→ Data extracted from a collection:

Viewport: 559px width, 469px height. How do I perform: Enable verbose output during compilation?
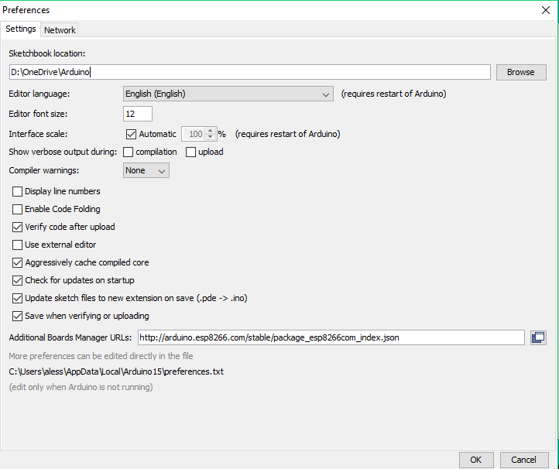tap(128, 152)
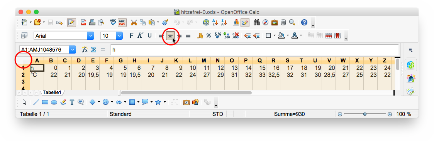
Task: Click the Function Wizard icon
Action: (85, 50)
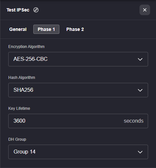Click the AES-256-CBC selected value text
This screenshot has height=168, width=156.
[30, 59]
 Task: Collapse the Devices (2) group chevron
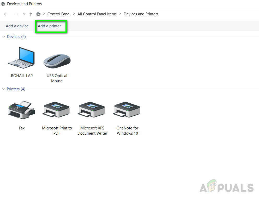point(4,37)
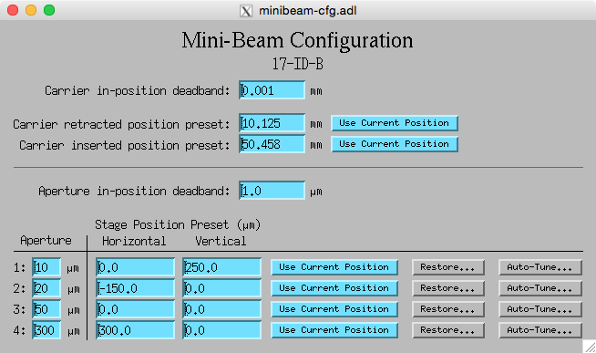Select the carrier inserted position field showing 50.458
The width and height of the screenshot is (596, 353).
click(272, 144)
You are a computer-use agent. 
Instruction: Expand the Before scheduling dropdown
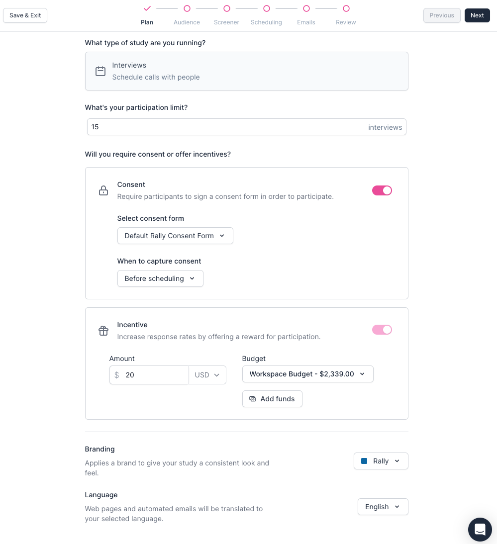(x=160, y=278)
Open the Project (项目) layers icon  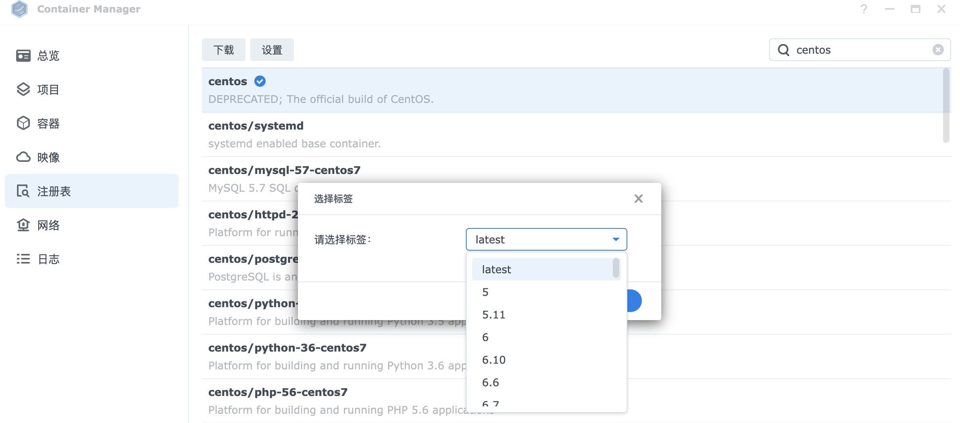point(23,90)
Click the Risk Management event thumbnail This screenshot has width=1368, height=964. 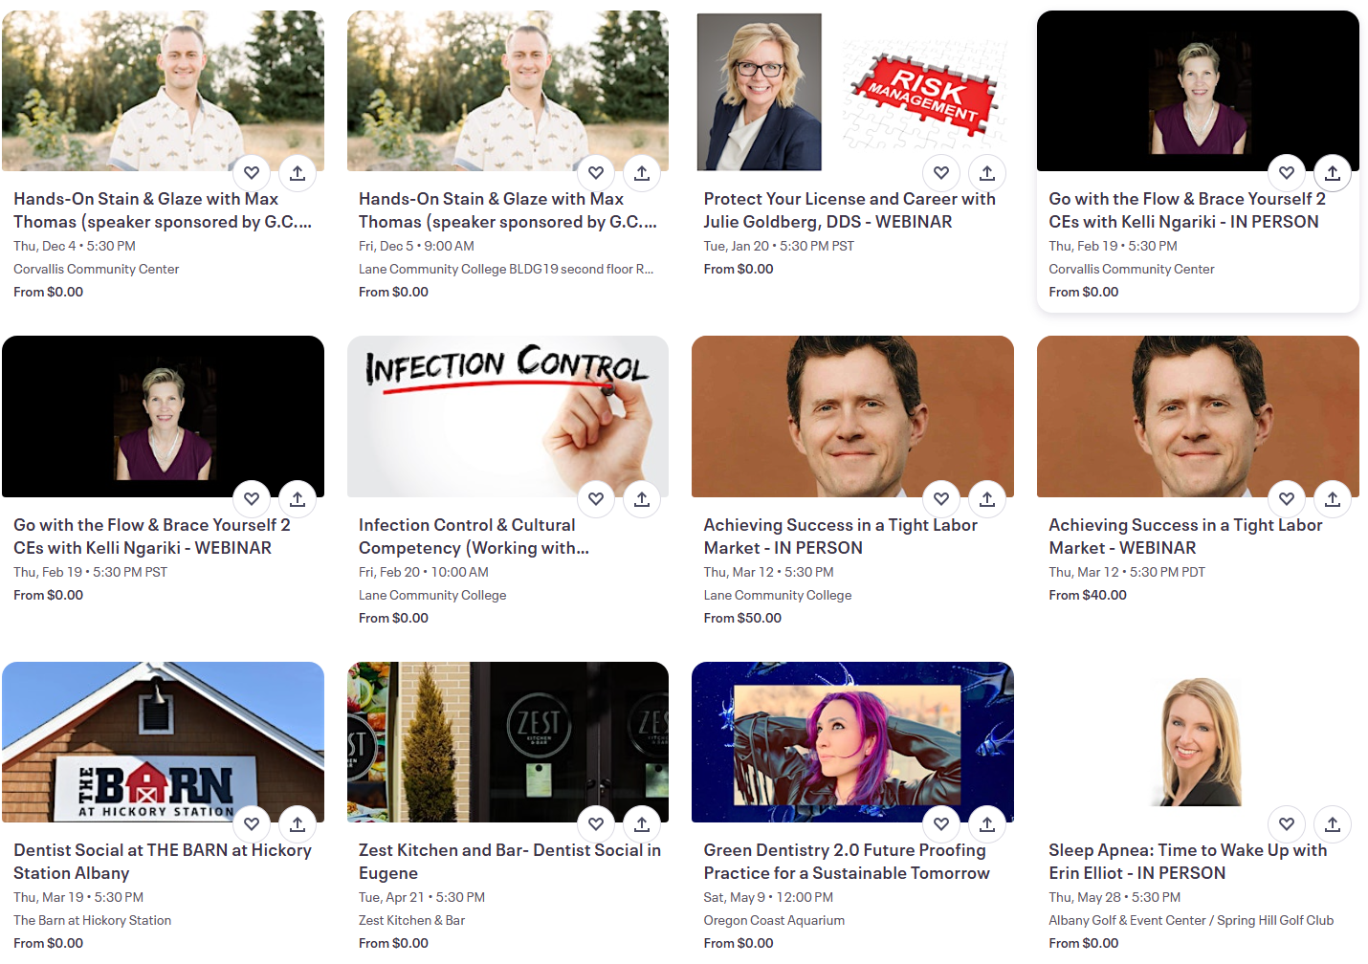pos(852,91)
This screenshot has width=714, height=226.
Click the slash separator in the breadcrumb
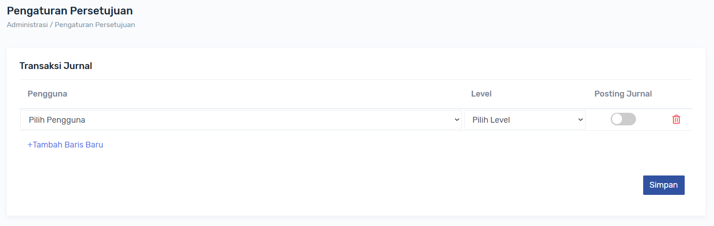[x=51, y=25]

→ What is expected:
Retype only the lines from the line with "This screenshot has width=714, height=226." through the last line of the data. Keep both ends and skip the pictures.

→ Written response:
This screenshot has width=714, height=226.
Click the slash separator in the breadcrumb
[x=51, y=25]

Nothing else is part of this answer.